Tina Ruyter standing outside the street, she could cross freely.
Photo: Clio Chang
Before the costume, Columbia agreed to give QR codes to the residents of two buildings on Morningsoide Drive – that Ruyter’s apartment included Ruyter’s apartment, but she saw him as half a measure that left aside the rest of the neighborhood. “They seem to think that it is a good thing for them to privatize and close the campus,” explains Ruyter. “I do not plan that they will open it unless they are forced to do so.” In a statement, a spokesperson for Columbia wrote that the university evaluated access to the campus “on a continuous basis” and that “the daily experiences of our neighbors weigh heavily on our decision-making”.
Setha Low, anthropologist at Cuny Graduate Center who studies public space, says that this type of closures – justified by amorphous claims on security – have become more common since the 1980s. “There has been a slow progression and the Universities have always been part of it, ”explains Low.

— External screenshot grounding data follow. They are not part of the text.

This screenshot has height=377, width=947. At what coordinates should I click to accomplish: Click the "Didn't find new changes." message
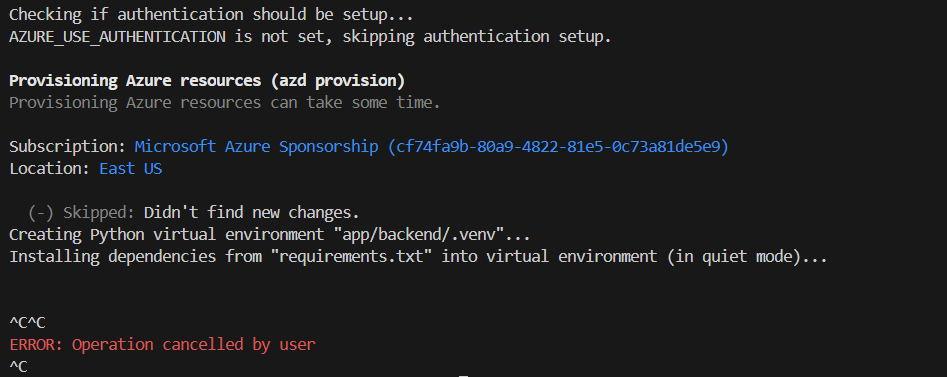pos(251,213)
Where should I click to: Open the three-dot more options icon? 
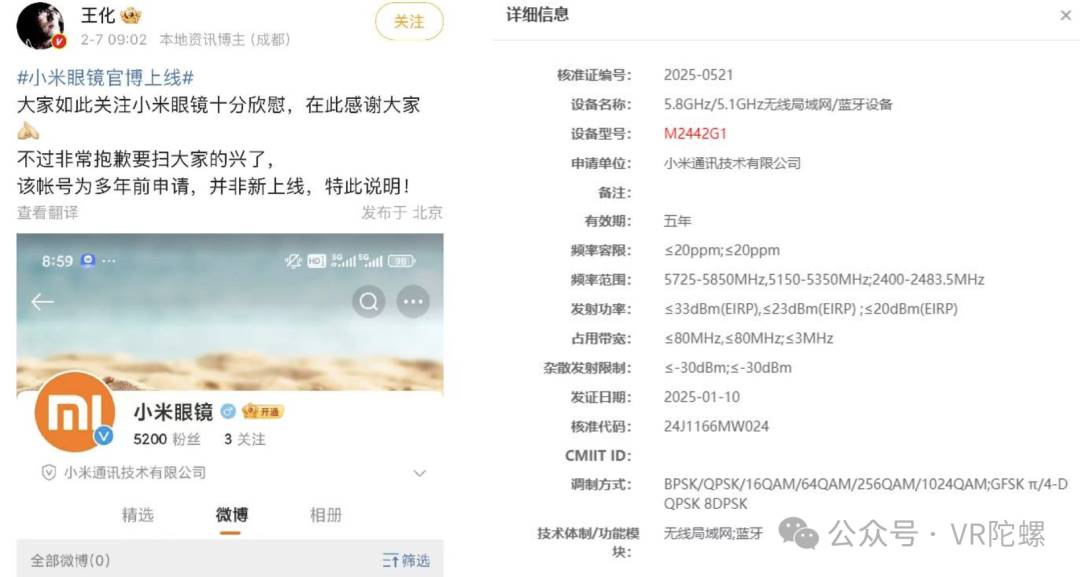(413, 302)
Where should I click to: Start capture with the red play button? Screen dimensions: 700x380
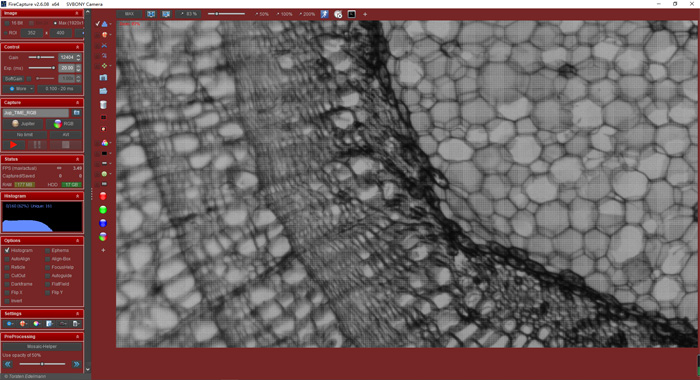tap(13, 145)
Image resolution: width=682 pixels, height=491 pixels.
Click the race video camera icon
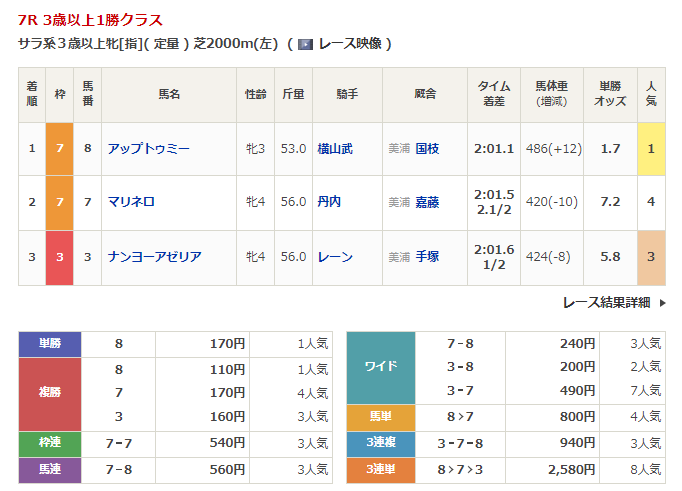[306, 44]
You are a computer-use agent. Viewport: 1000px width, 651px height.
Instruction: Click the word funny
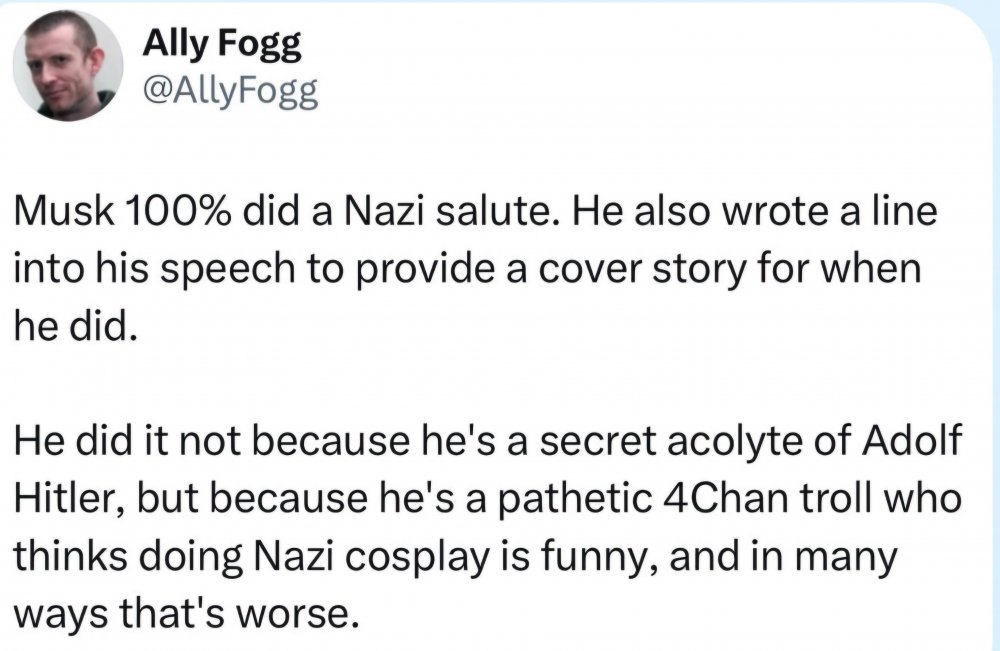(x=570, y=553)
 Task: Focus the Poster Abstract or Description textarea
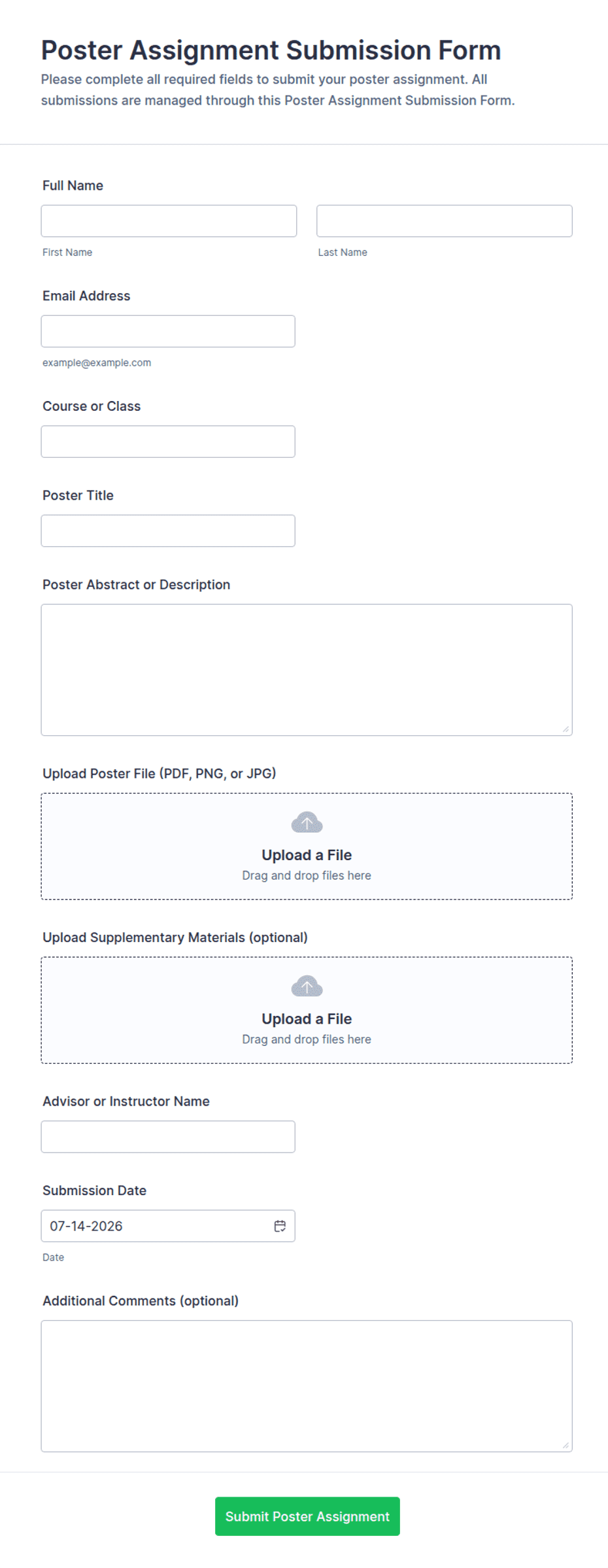[x=307, y=670]
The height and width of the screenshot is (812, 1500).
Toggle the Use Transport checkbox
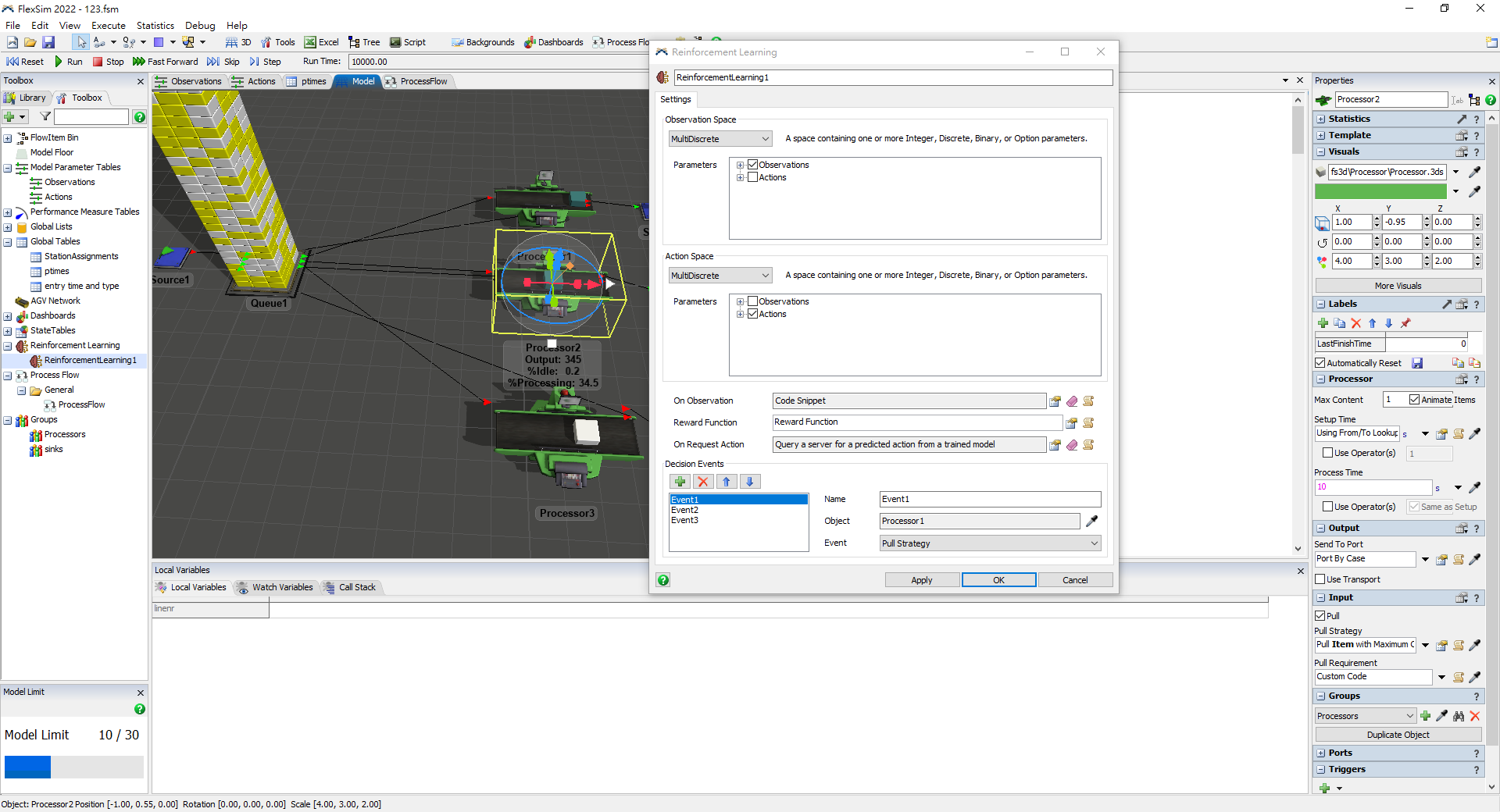pyautogui.click(x=1320, y=579)
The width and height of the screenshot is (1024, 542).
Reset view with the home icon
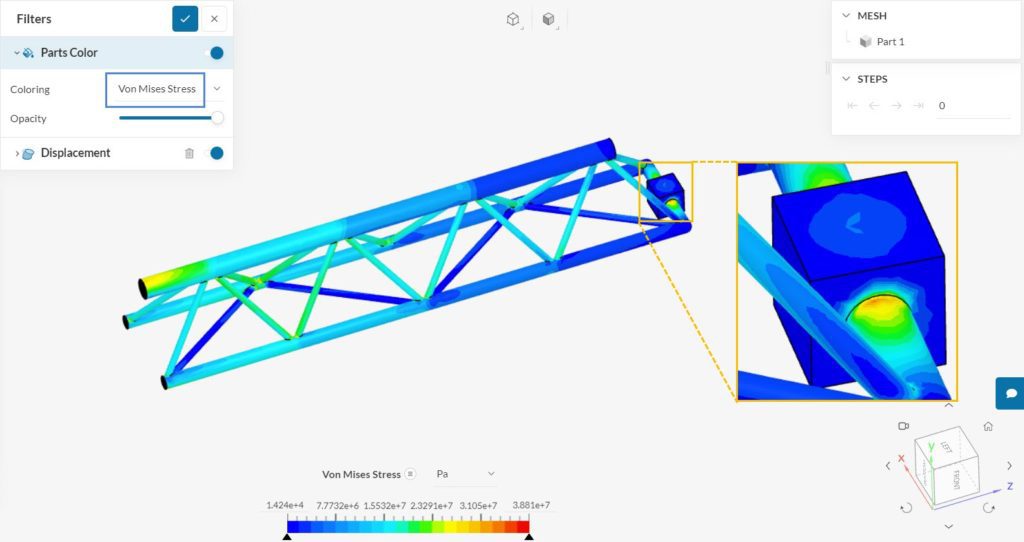(x=988, y=426)
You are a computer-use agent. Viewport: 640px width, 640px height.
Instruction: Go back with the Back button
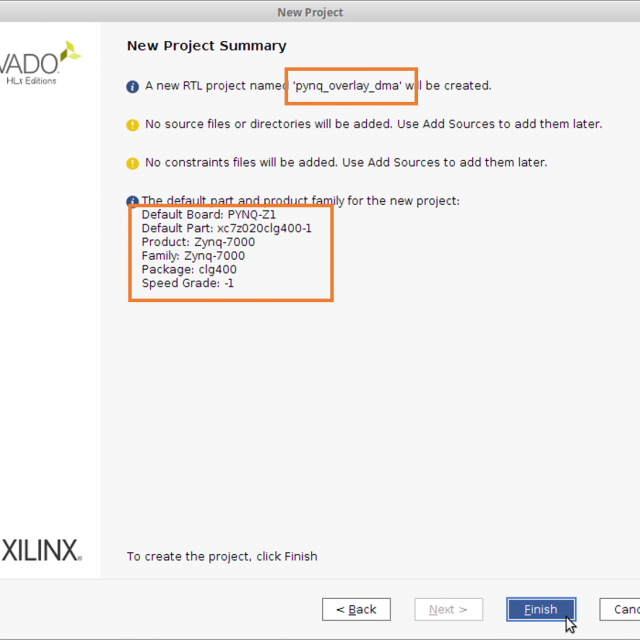click(x=356, y=609)
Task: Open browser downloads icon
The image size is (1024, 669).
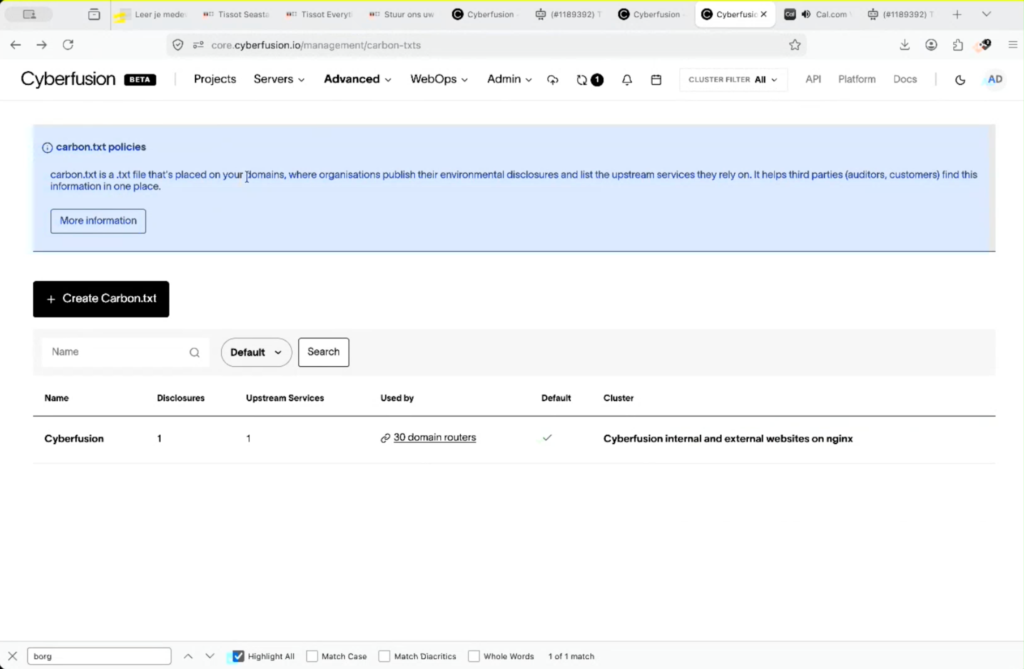Action: (904, 45)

And there is a lot of space to negotiate: Columbia is the city The largest private landownerActing both as an educational institution and a de facto real estate company (which also receives $ 182 million per year in tax of the city).
In some respects, Columbia’s refusal to unlock the mirrors of the gateway to broader trends across the city: the benches are removed; The doors are closed around what is supposed to be public places; The barriers are erect around public buildings. In New York Times investigation Public private spaces – lobbies, squares and parks which are supposed to be open to the public in exchange for the granting of developers more space – found that many developers were quietly reneeing at their end of the agreement. While the skyscrapers have developed, New Yorkers watched their public spaces continue to shrink. Why was school not going?
And Columbia is not the only one to move to close formerly public spaces in the rest of the city. Last year, NYU limited access to open areas previously on campus before the planned demonstrations. The school also fell an agreement which he had concluded in 2012 to keep the atrium of his center of Paulson opened to the public, citing a clause which stipulates that it can close the hall on a “temporary base” for ” security reasons ”. (Students and land use experts have questioning the legality of this interpretation.)
For her part, Ruyter says that she is sympathetic to the school’s desire to protect students, but where do you trace the line? The apparently permanent closure of a large street feels “completely disproportionate”, she says. “I think it’s a New York struggle to maintain our public space and our bridges,” said Low, referring to Columbia. “The city must fight it.” (Local politicians wrote a open letter In Columbia, last month, denouncing the closure: “It seems that Columbia tries to make its way in a new standard – that in which the public is definitively excluded from a space to which they are entitled to access.”)
Once we arrive at the producers’ market, Ruyter takes a miche of bread and prepares for a long time at home. As we separate, I look at that she returns to 114th Street. Ruyter refuses to use the QR code that Columbia gave the residents of his building. Again, this is the principle of the thing. “I do not want to give authority to people who have no legitimate authority to verify my comings and goings,” explains Ruyter.